O professor que saiu da escola em março de 2020, para o isolamento, não é mais o mesmo que retornou à sala de aula, em fevereiro deste ano. O profissional de educação precisou aprender a usar as tecnologias a favor do ensino e a replanejar e reorganizar aulas e atividades, antes feitas presencialmente, para um universo totalmente virtual. Depois, o docente voltou “ao chão da escola” modificado.
“A forma das relações e interações, transformada pelas regras impostas pela pandemia, alterou a rotina da escola. Algumas atividades sofreram mudanças, pois, para manter o distanciamento, foi preciso ter pouca interação coletiva. Novas práticas e dinâmicas tiveram que ser reinventadas com os alunos”, explica o professor de História Marcel Martins Guarezi, da EMEB Santo André, em Capivari de Baixo.
Marcel, que atua há sete anos na profissão, escolheu ser professor por querer promover a diferença e contribuir para a melhoria da educação. Além disso, ele diz que diante da pandemia foi preciso ter “um novo olhar sobre a educação e a arte de ensinar dentro de uma perspetiva do distanciamento social”.
“Os alunos sentiram a falta de estarem dentro de uma sala de aula, interagir com os professores e colegas. Além disso, estar dentro de uma sala de aula, apesar das restrições, faz toda a diferença no ensino-aprendizagem”, pontua Marcel.

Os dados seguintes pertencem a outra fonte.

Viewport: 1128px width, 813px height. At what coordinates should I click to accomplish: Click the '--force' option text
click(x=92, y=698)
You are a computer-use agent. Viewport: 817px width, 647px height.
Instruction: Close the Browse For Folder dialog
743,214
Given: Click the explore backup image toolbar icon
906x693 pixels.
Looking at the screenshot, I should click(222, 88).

A professora de Ciências Naturais Aline Trichês Savi, da mesma unidade escolar, atua há 22 anos em sala de aula. “Acredito que a educação me escolheu, por isso amo tanto o que faço”.

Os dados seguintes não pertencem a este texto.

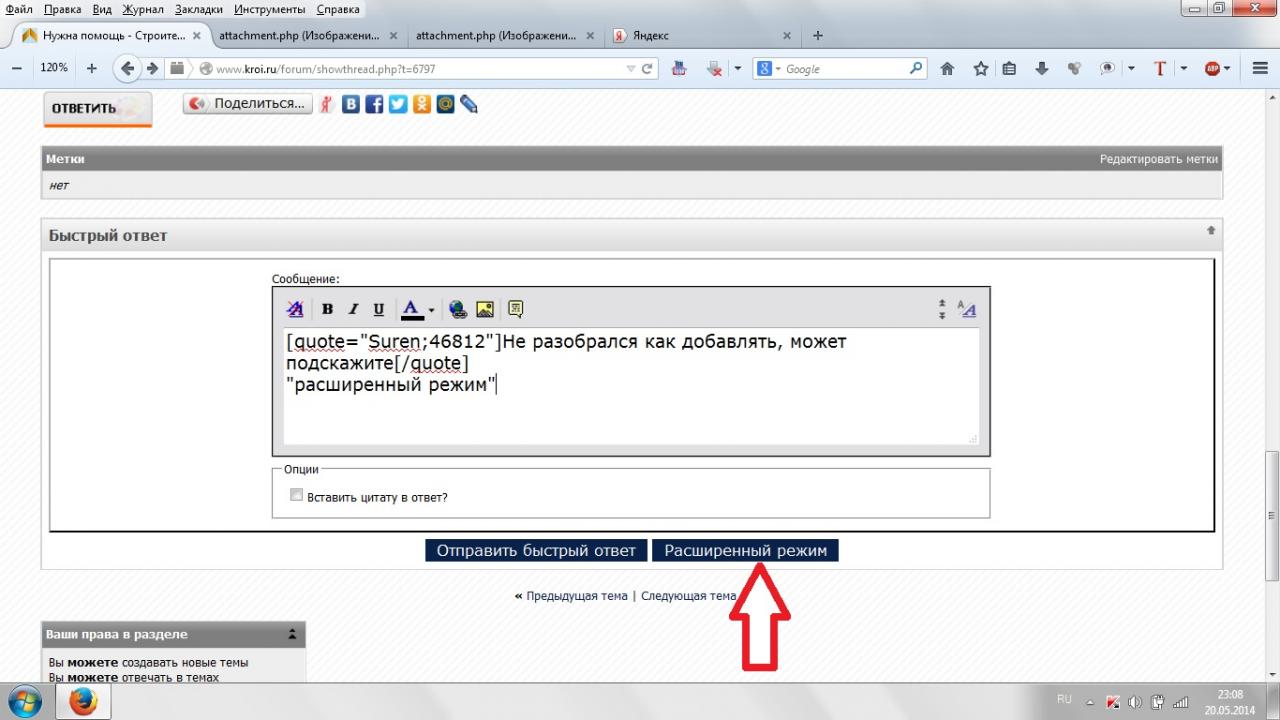Enable 'Вставить цитату в ответ?' checkbox
1280x720 pixels.
[296, 495]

Para ela, a pandemia serviu para que os docentes começassem a repensar a maneira de ensinar. “Mesmo favorável ao uso de computadores e celulares, no início achei bem difícil essa mudança. Ainda somos reféns do ensino presencial. Prefiro o olho no olho, a mão levantada para tirar dúvidas”, diz Aline.
Para ela, o retorno à sala de aula foi uma mistura de sentimentos. “De um lado, a alegria por voltar à ‘normalidade’; de outro, a apreensão pelo que estaria à frente. No entanto, o papel do professor é, como nunca, realmente indispensável”.

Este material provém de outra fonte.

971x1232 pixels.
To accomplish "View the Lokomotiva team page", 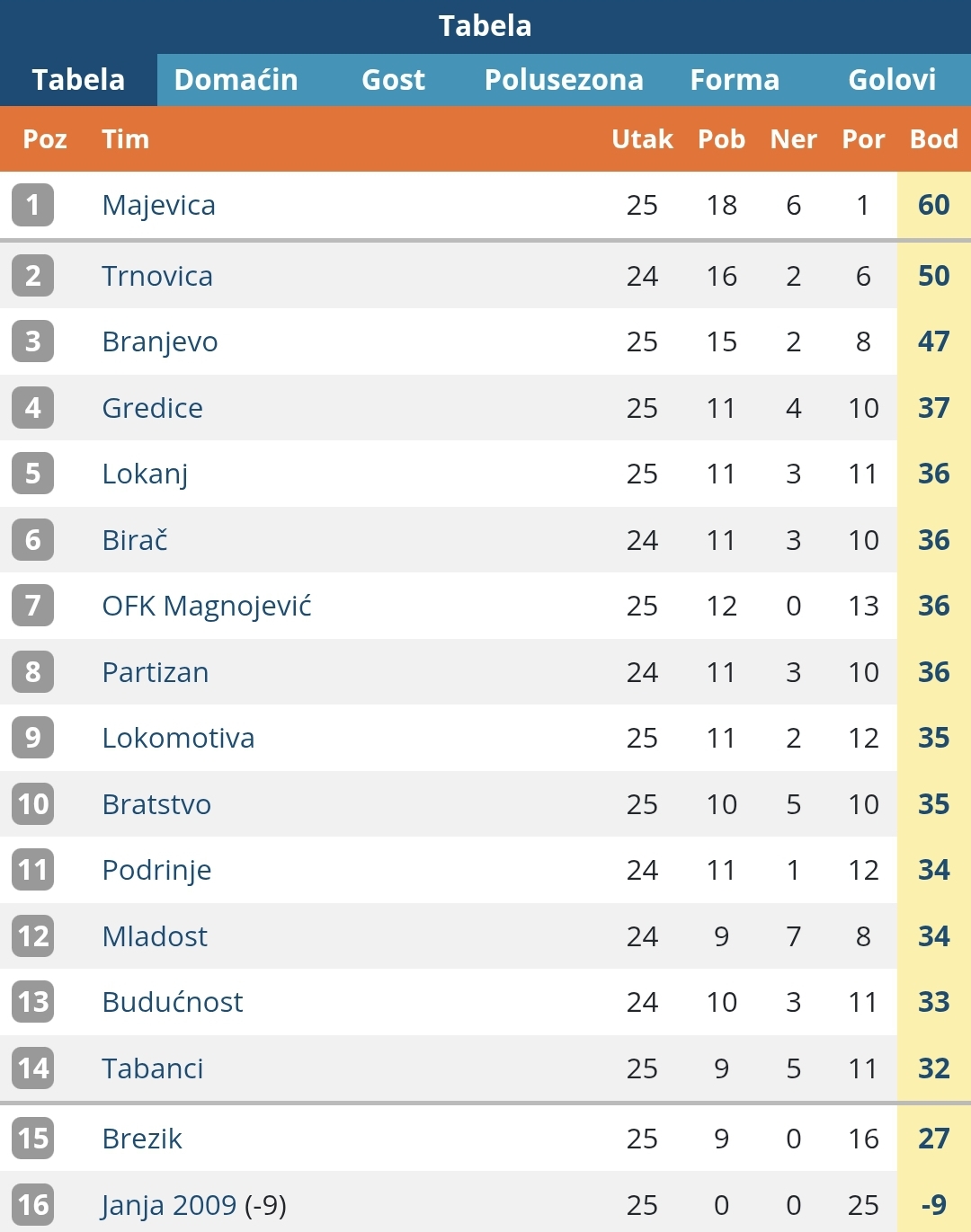I will point(178,738).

Há dez anos como professora de Arte, Solange Scremin Mendes, que também atua na EMEB Santo André, diz que nada substitui o papel do professor. “Foi um desafio esse período que vivemos, tanto para nós quanto para os estudantes. Cada dia é um novo aprendizado, um novo desafio, mas para o professor nada é impossível e conseguimos provar isso”, acrescenta Solange.
Educação
A EMEB Santo André faz parte do projeto Educação do DS, junto com outras escolas da rede municipal de ensino de Capivari de Baixo.